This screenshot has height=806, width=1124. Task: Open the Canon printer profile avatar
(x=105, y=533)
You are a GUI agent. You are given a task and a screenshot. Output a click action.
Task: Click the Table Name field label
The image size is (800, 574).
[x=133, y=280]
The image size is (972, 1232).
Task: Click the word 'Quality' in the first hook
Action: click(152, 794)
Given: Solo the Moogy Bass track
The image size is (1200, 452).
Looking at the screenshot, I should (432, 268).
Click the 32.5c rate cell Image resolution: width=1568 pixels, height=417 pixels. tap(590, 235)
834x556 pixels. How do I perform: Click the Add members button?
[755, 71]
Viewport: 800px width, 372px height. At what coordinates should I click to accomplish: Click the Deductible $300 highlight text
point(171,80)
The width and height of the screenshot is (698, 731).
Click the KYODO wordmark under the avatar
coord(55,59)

+===+

Transcribe every record verbatim.

### Exercise result
This screenshot has height=806, width=1124. Task: Open the Canon printer profile avatar
(x=105, y=533)
You are a GUI agent. You are given a task and a screenshot. Output a click action.
Task: Click the Table Name field label
The image size is (800, 574).
[x=133, y=280]
The image size is (972, 1232).
Task: Click the word 'Quality' in the first hook
Action: click(152, 794)
Given: Solo the Moogy Bass track
The image size is (1200, 452).
Looking at the screenshot, I should (432, 268).
Click the 32.5c rate cell Image resolution: width=1568 pixels, height=417 pixels. tap(590, 235)
834x556 pixels. How do I perform: Click the Add members button?
[755, 71]
Viewport: 800px width, 372px height. At what coordinates should I click to accomplish: Click the Deductible $300 highlight text
point(171,80)
The width and height of the screenshot is (698, 731).
Click the KYODO wordmark under the avatar
coord(55,59)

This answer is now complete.